Make sure to also install one of the pre-trained StanfordNLP models. It's recommended to run StanfordNLP on Python 3.6.8+ or Python 3.7.2+.

📖 Usage & Examples

The StanfordNLPLanguage class can be initialized with a loaded StanfordNLP pipeline and returns a spaCy Language object, i.e. the nlp object you can use to process text and create a Doc object.

import stanfordnlp
from spacy_stanfordnlp import StanfordNLPLanguage

snlp = stanfordnlp.Pipeline(lang="en")
nlp = StanfordNLPLanguage(snlp)

doc = nlp("Barack Obama was born in Hawaii. He was elected president in 2008.")
for token in doc:
    print(token.text, token.lemma_, token.pos_, token.dep_)

If language data for the given language is available in spaCy, the respective language class will be used as the base for the nlp object – for example, English(). This lets you use spaCy's lexical attributes like is_stop or like_num. The nlp object follows the same API as any other spaCy Language class – so you can visualize the Doc objects with displaCy, add custom components to the pipeline, use the rule-based matcher and do pretty much anything else you'd normally do in spaCy.

# Access spaCy's lexical attributes
print([token.is_stop for token in doc])
print([token.like_num for token in doc])

# Visualize dependencies
from spacy import displacy
displacy.serve(doc)  # or displacy.render if you're in a Jupyter notebook

# Efficient processing with nlp.pipe
for doc in nlp.pipe(["Lots of texts", "Even more texts", "..."]):
    print(doc.text)

# Combine with your own custom pipeline components
def custom_component(doc):
    # Do something to the doc here
    return doc

nlp.add_pipe(custom_component)

# Serialize it to a numpy array
np_array = doc.to_array(['ORTH', 'LEMMA', 'POS'])

Experimental: Mixing and matching pipeline components

By default, the nlp object's pipeline will be empty, because all attributes are computed once and set in the custom Tokenizer. But since it's a regular nlp object, you can add your own components to the pipeline.

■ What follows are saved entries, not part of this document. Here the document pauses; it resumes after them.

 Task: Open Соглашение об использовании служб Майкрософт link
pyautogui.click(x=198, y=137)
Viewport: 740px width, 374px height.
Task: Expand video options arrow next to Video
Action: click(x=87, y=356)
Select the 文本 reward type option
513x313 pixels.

For example, the entity recognizer from one of spaCy's pre-trained models:

import spacy
import spacy_stanfordnlp
import stanfordnlp

snlp = stanfordnlp.Pipeline(lang="en", models_dir="./models")
nlp = StanfordNLPLanguage(snlp)

# Load spaCy's pre-trained en_core_web_sm model, get the entity recognizer and
# add it to the StanfordNLP model's pipeline
spacy_model = spacy.load("en_core_web_sm")
ner = spacy_model.get_pipe("ner")
nlp.add_pipe(ner)

doc = nlp("Barack Obama was born in Hawaii. He was elected president in 2008.")
print([(ent.text, ent.label_) for ent in doc.ents])
# [('Barack Obama', 'PERSON'), ('Hawaii', 'GPE'), ('2008', 'DATE')]

You could also add and train your own custom text classification component.

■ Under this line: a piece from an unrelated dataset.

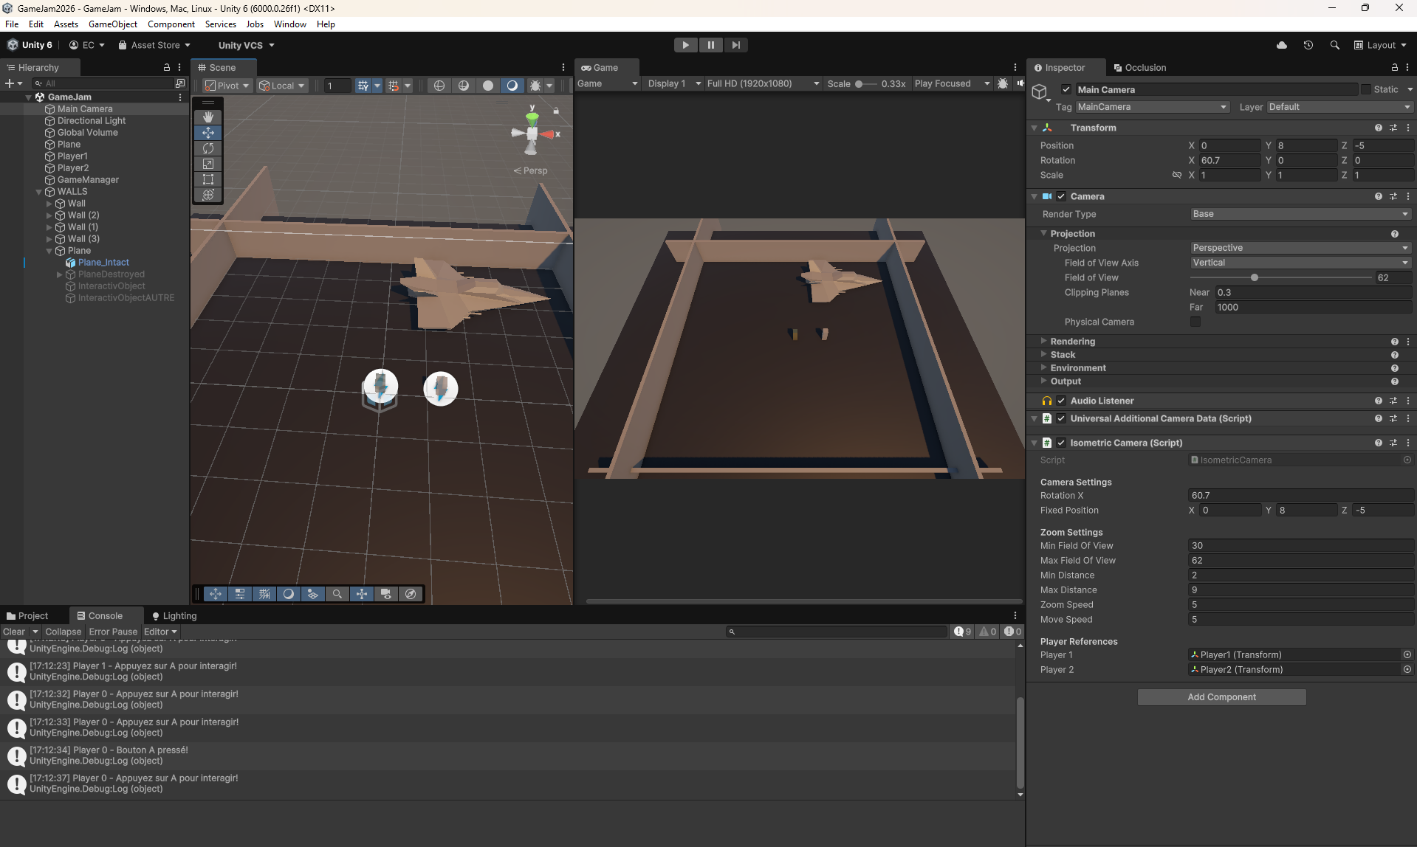Adjust the Field of View slider
The height and width of the screenshot is (847, 1417).
pyautogui.click(x=1254, y=277)
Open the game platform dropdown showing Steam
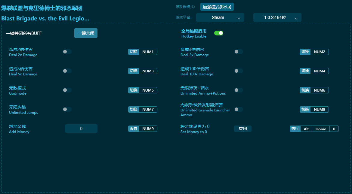This screenshot has width=352, height=194. pyautogui.click(x=220, y=17)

Advanced: serialization and entry points

The spaCy nlp object created by StanfordNLPLanguage exposes its language as stanfordnlp_xx.

from spacy.util import get_lang_class
lang_cls = get_lang_class("stanfordnlp_en")

Normally, the above would fail because spaCy doesn't include a language class stanfordnlp_en. But because this package exposes a spacy_languages entry point in its setup.py that points to StanfordNLPLanguage, spaCy knows how to initialize it.

This means that saving to and loading from disk works:

snlp = stanfordnlp.Pipeline(lang="en")
nlp = StanfordNLPLanguage(snlp)
nlp.to_disk("./stanfordnlp-spacy-model")

Additional arguments on spacy.load are automatically passed down to the language class and pipeline components. So when loading the saved model, you can pass in the snlp argument:

snlp = stanfordnlp.Pipeline(lang="en")
nlp = spacy.load("./stanfordnlp-spacy-model", snlp=snlp)

Note that this will not save any model data by default. The StanfordNLP models are very large, so for now, this package expects that you load them separately.